Voilà, à mon sens, quel est l’état actuel des études Républicaines, elles continuent à être assez actives, je pense que le grand apport, c’est l’ouverture vers l’extérieur.
Aujourd’hui, dans nos ressources propres, si vous voulez relire éternellement Célestin Bouglé, Jaurès, Louis Blanc … Nous le faisons, il faut le faire et c’est très bien, mais ce qui est peut-être le plus productif, aujourd’hui, et à ce titre que le travail que vous faites à Corte est intéressant, c’est de comprendre qu’il y a eu énormément d’échanges, échange avec l’Italie, la Corse, la Suisse, les pays protestants, tout ce modèle, j’en parlais d’ailleurs au nouveau ministre de l’Éducation récemment, tout le débat autour de Ferry, c’est un débat aussi qui opposait, dans le fond, une veine protestante et une veine catholique. Ce modèle d’éducation libérale, les Pestalozzi, les Suisses, c’est-à-dire la pédagogie par projet, la pédagogie coopérative, le respect du corps, c’est une opposition à une pédagogie catholique qui était dominante chez nous. Et ce sont des choses qui sont très inscrites dans l’imaginaire du pays.
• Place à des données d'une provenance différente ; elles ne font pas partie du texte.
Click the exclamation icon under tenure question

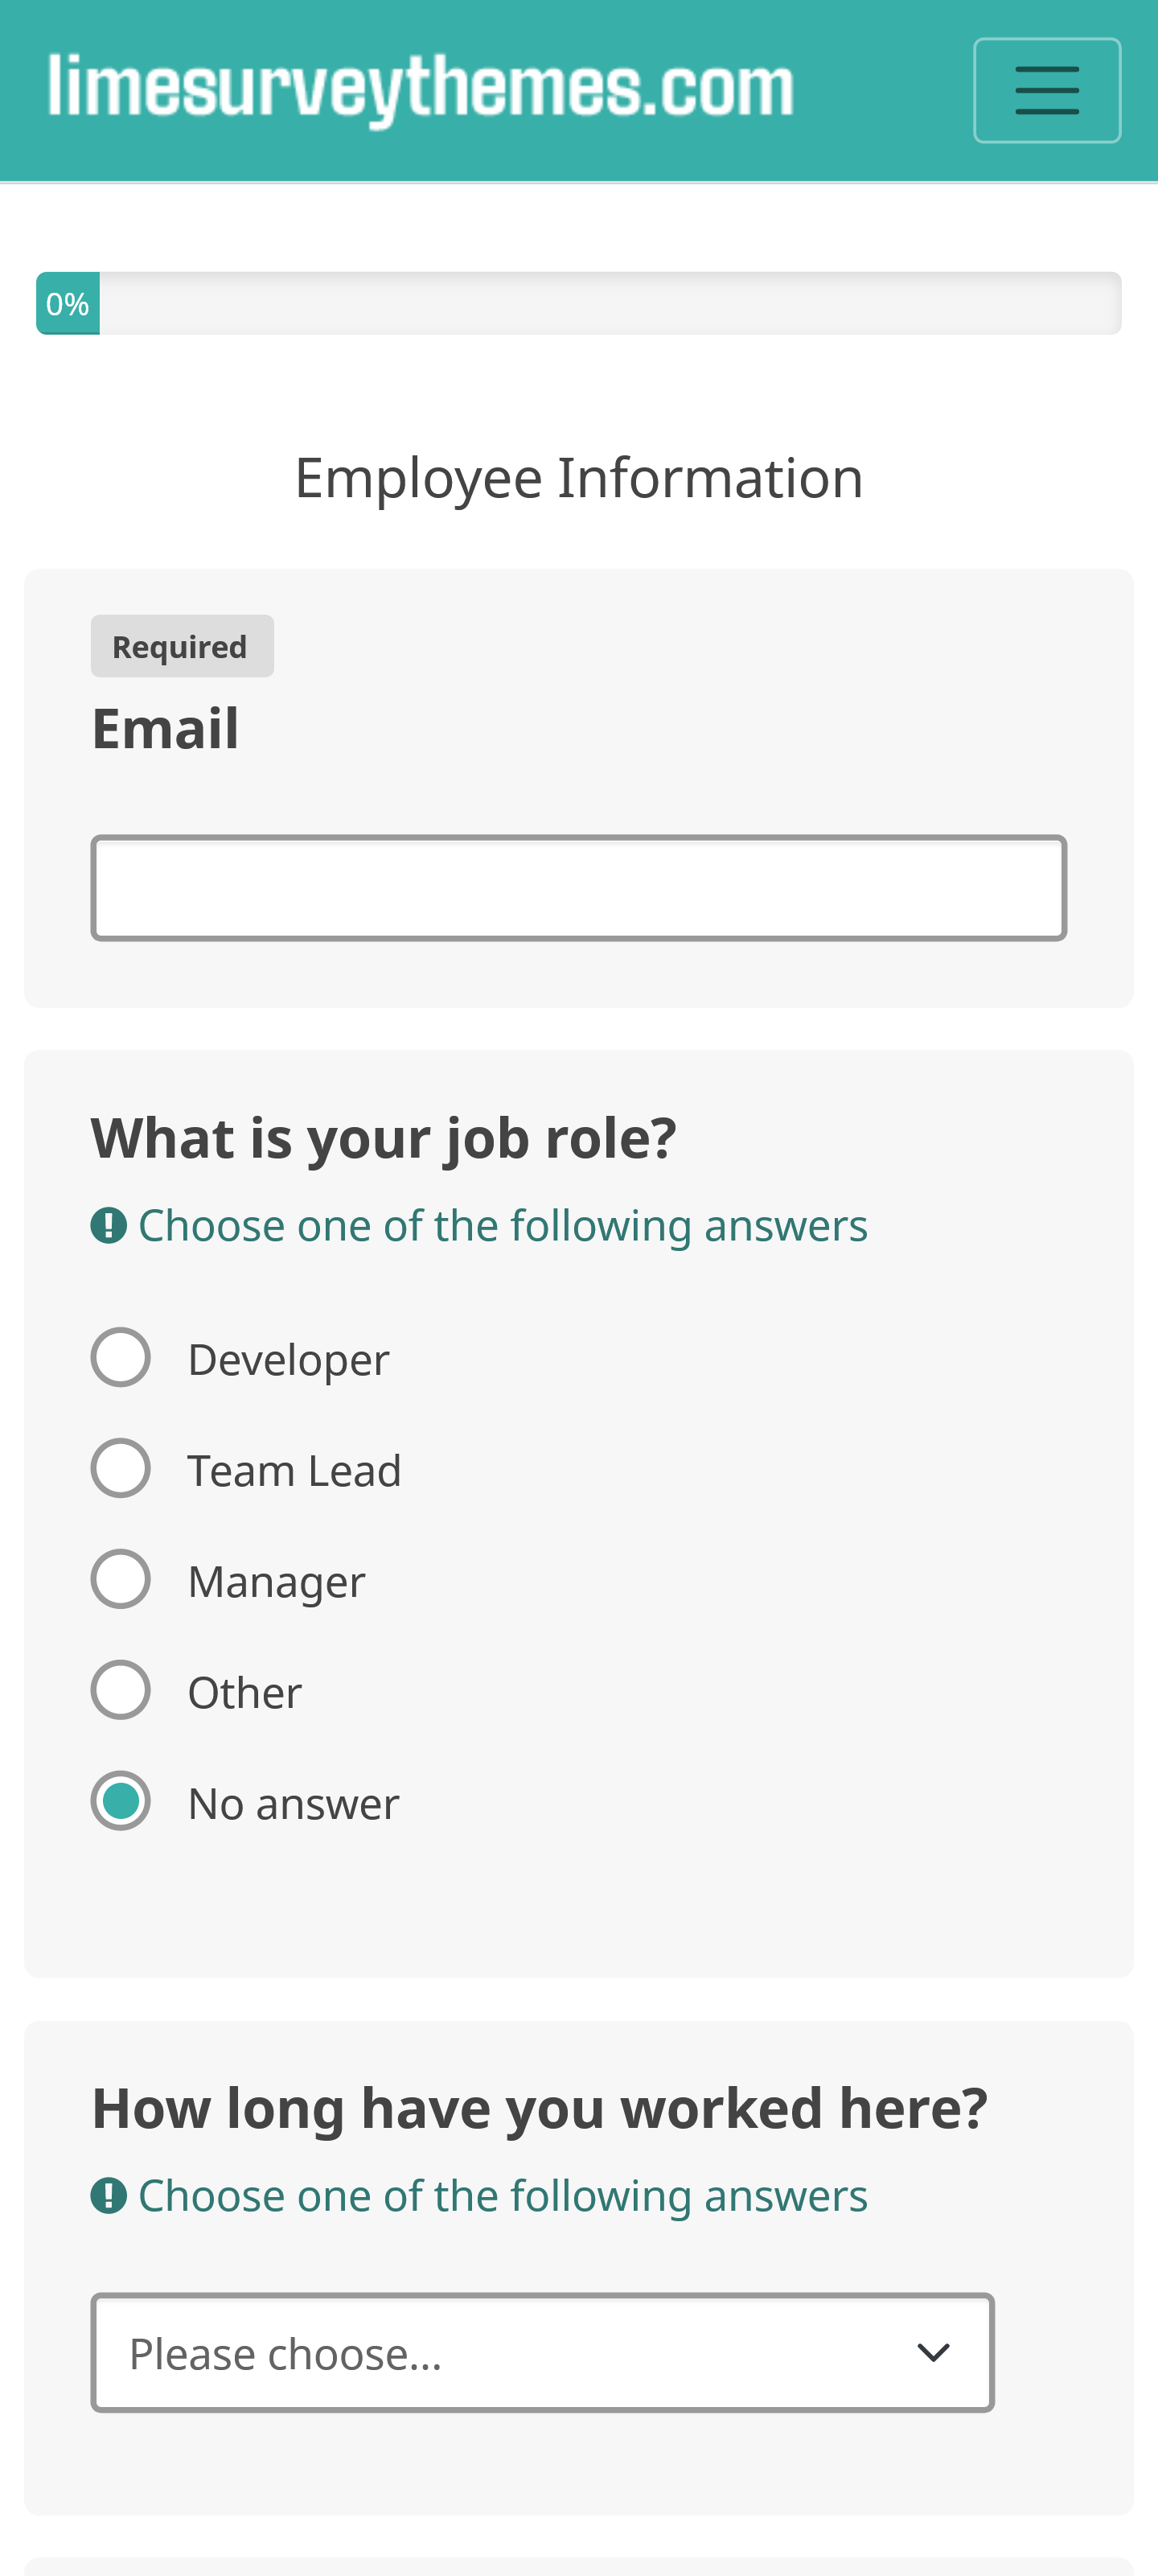pyautogui.click(x=108, y=2196)
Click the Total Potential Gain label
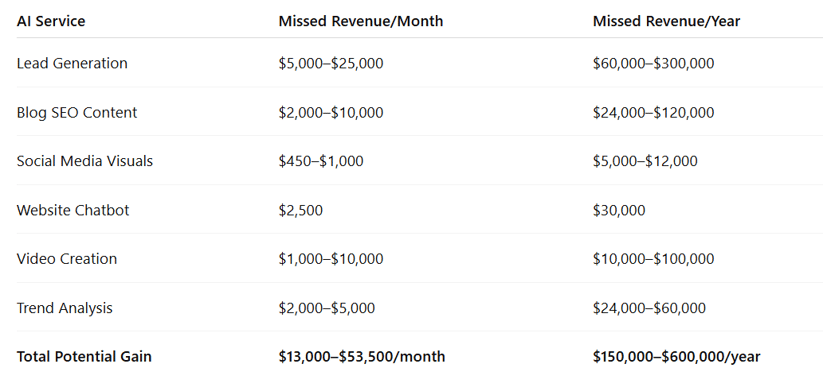This screenshot has width=823, height=388. coord(84,356)
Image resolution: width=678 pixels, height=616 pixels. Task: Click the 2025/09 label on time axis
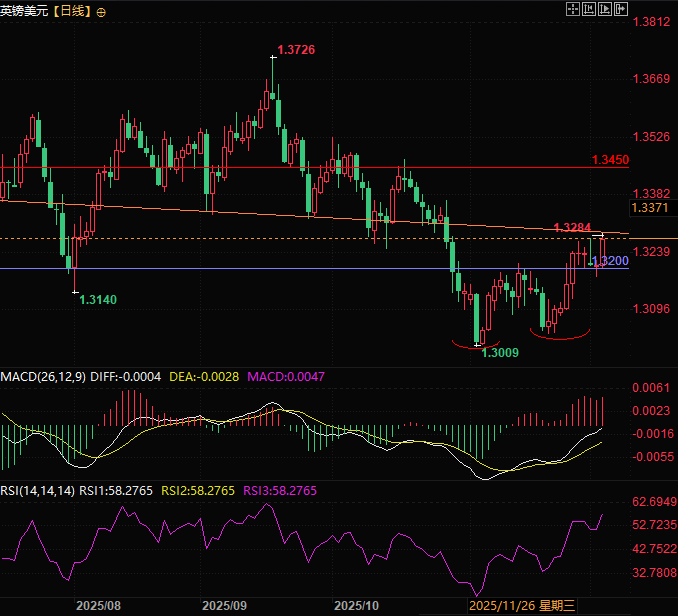click(x=224, y=605)
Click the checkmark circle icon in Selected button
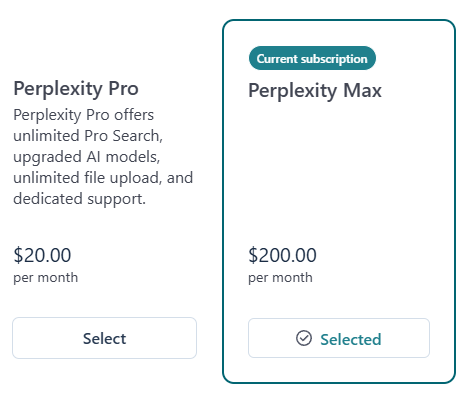 (304, 338)
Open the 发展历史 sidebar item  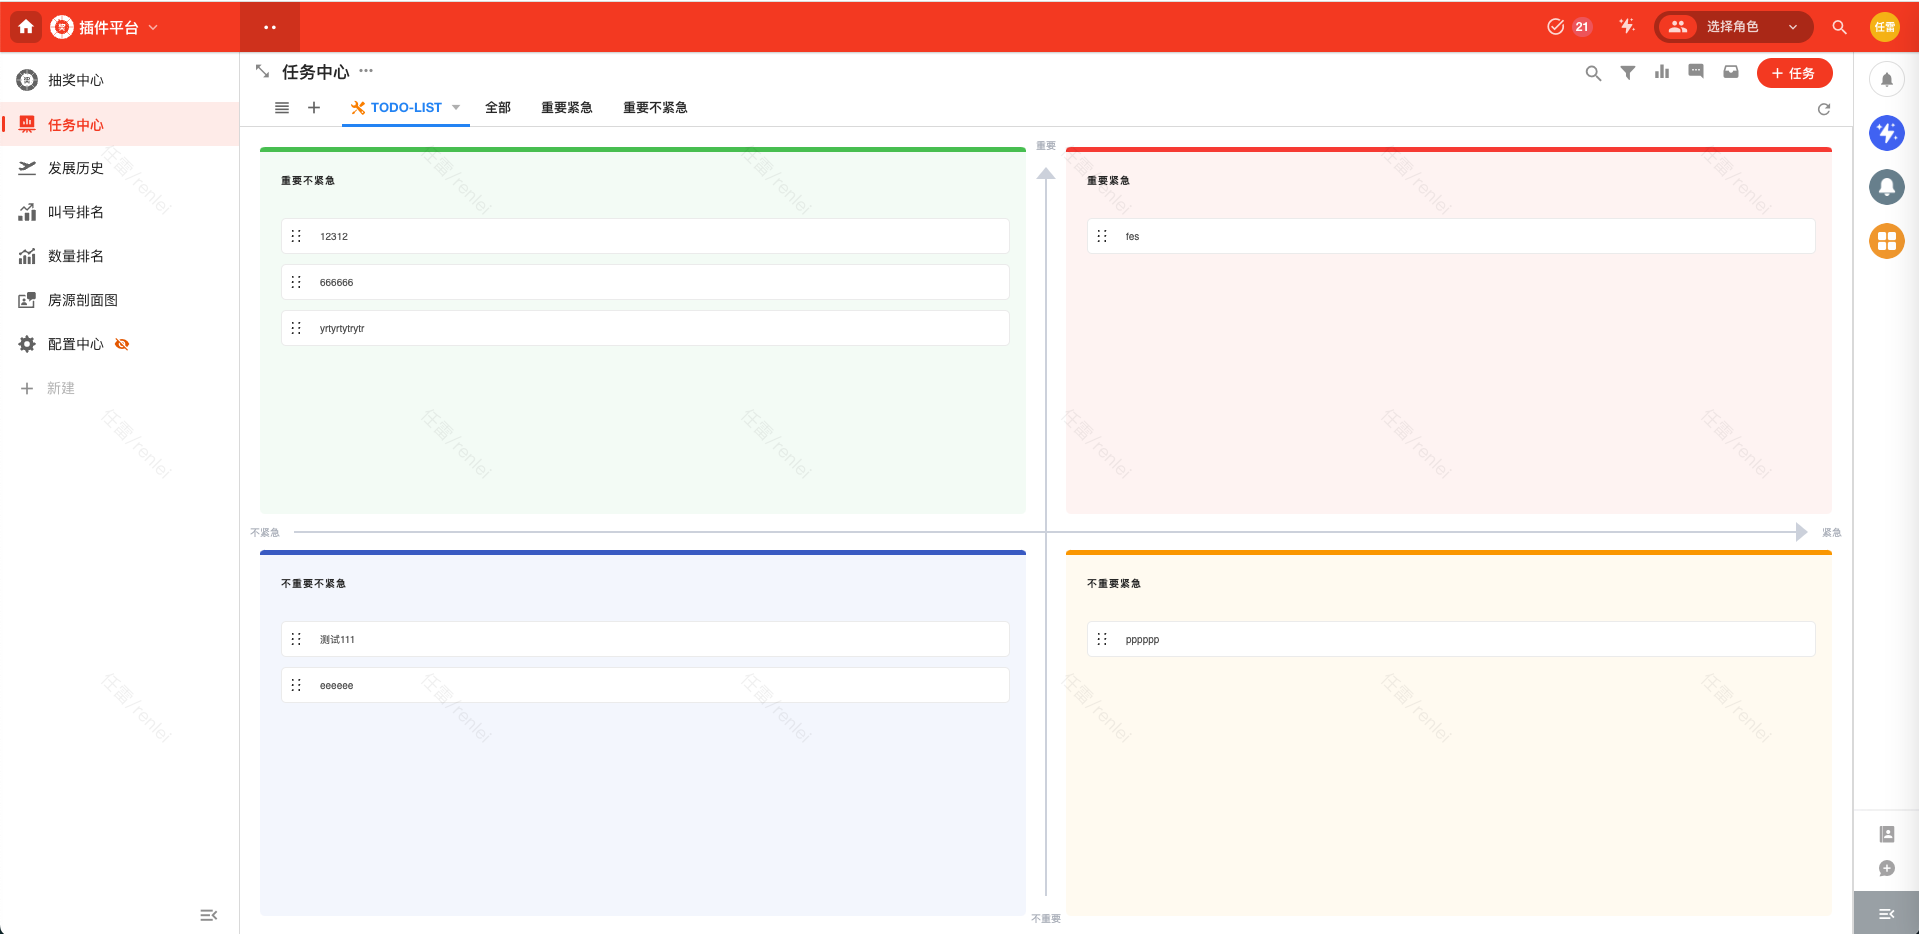click(76, 168)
Au passage, puisque l’uniforme est à la mode, par exemple, l’uniforme n’a jamais existé dans la cour de la République. C’est une blague ! C’est une idiotie ! Moi j’ai porté la blouse, parce que j’écrivais à la plume sergent major et on se tâchait avec l’encre. Nous avions des blouses différentes, à l’époque, nous ne faisions pas fabriquer nos pulls à Taïwan ou je ne sais où, on avait un pull ! Donc on faisait attention ! Les seuls uniformes qui ont existé, les seuls, ce sont dans les lycées impériaux et dans les écoles chrétiennes. Dans l’école de la République, je n’ai jamais eu d’uniforme. Que les grands savants demandent au mépris de ceux qui ne savent pas, nous racontent des billevesées pareilles, « ce sont des billevesées » comme le dirait Molière, qui ne résistent pas à l’analyse scientifique et à l’histoire réelle mais on voit bien que ça a un poids politique.
De la même façon, la laïcité n’a pas été faite pour priver les religions minoritaires, mais tout au contraire. Nous n’avons jamais eu le combat de la religion dominante contre cette loi laïque, pour permettre à chacun, à tous, dans la diversité, de pouvoir exercer son culte, et même ceux qui ne veulent pas exercer de culte.
Voilà, je m’en tiens là parce que mon plaisir sera de parler avec vous, je voulais brosser un rapide tableau de l’état actuel des études Républicaines, vous dire que je suis très sensible au travail que vous avez engagé à Corte.